Inside word, however, is that Japan is negotiating with Virtual Reality Entertainment for the first VR theater--in Japan. Fiedler is not forthcoming. “We’re trying to open the first one in L.A. because we want to deal with an audience that we know, but if one of the other projects comes to fruition first, then we’re going to do it.”
And what about virtual reality movies? Well, that’s not really feasible. If you’re in VR and somebody else controls where you look, it creates a conflict between what you’re feeling and what you’re seeing. “And that,” Lanier says, “can cause people to throw up.”
The fact that virtual reality is so compelling has caused some people to speculate about the potential negative social ramifications. Its allure, some fear, could cause people to drop out of the real world. “It’s just a given that a certain proportion of people will abuse it, but then a certain proportion of people manage to abuse almost everything,” McGreevy says.
“VR does not represent a retreat, but an alternate way to find each other,” says Lanier. “It’s a different experience than television or video games.
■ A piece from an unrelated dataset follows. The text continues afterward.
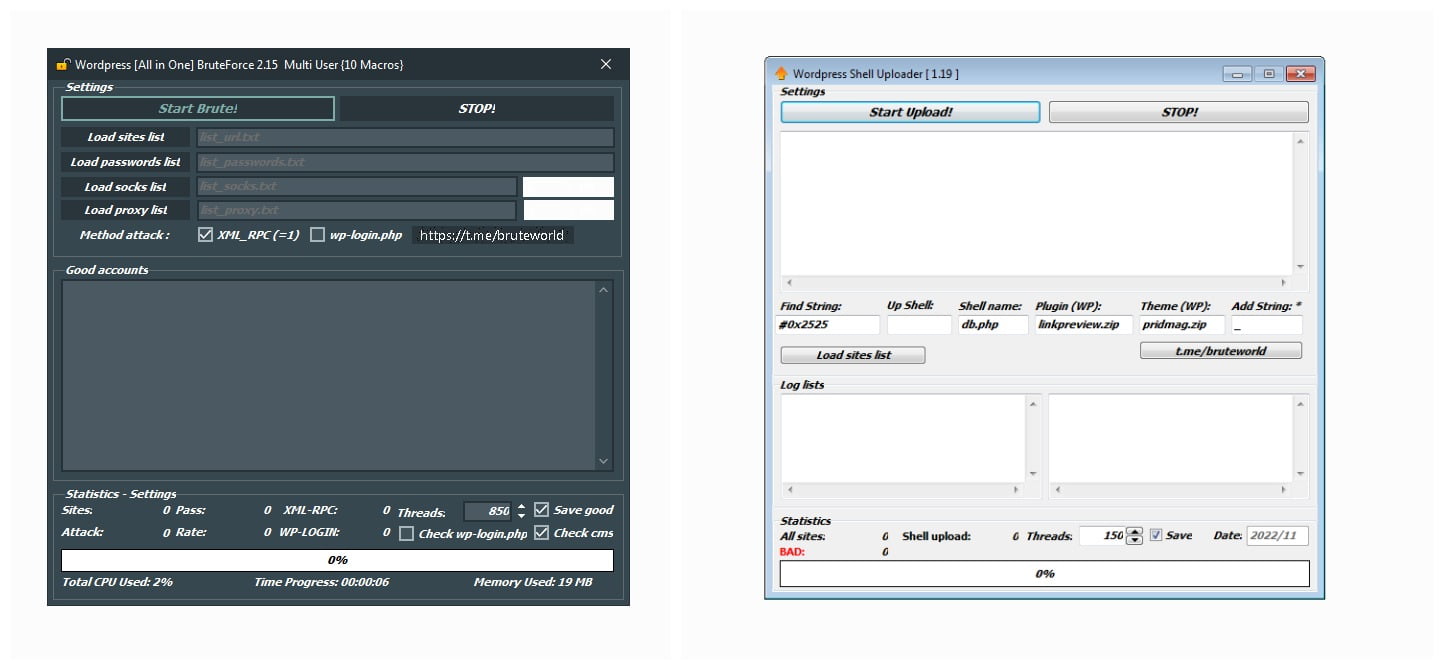
Task: Click the Shell Uploader icon in title bar
Action: click(782, 73)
The thrust is toward the social, active and creative, not the passive and retreating.”
While the relatively few people who have experienced VR demos have done so individually, VR’s pioneers agree that its essence is that it’s shared. “Networking is the acid test,” says Randy Walsner of the software company AutoDesk, which is working on Cyberspace, a virtual reality software for basic personal computers. “You aren’t there until you can gather many people in one place,” he says.
Within five years, Lanier predicts, telephone companies will be experimenting with virtual reality networks. These would link virtual travelers, probably via phone lines, enabling participants to dial up and enter complex, sophisticated worlds that are maintained somewhere in a central data base and processor.
“You could see for yourself what the astronauts are doing, or explore Mars and the moons of Jupiter, and all from the comfort of your own living room,” McGreevy says.
Thomas Furness, who has moved his VR research into the civilian sector as director of the Human Interface Technology Lab, a state-funded, industrial research institution at the University of Washington, is laying the conceptual groundwork for home VR systems. His Virtual Retina Scanner would replace the heavy headsets of today and would look like a pair of glasses without the glass. They would scan images directly onto the participant’s retina. He also has plans for Virtuphone, a communication device that would allow users to call up virtual worlds.
These systems of the future probably will not be packaged as a computer and modems. They probably will be a box you plug into the wall like a telephone. Virtual travelers will dial up the world of their choice, put on a pair of sunglasses, slip on a glove and go shopping for a new home, visit the land of the dinosaurs, explore Venus, or check out the Lakers game or whatever else is on the network.
“But,” cautions Lanier, “don’t ever think that virtual reality is better than the real world. It’s no panacea--just a new place where you can share and co-create dreams.”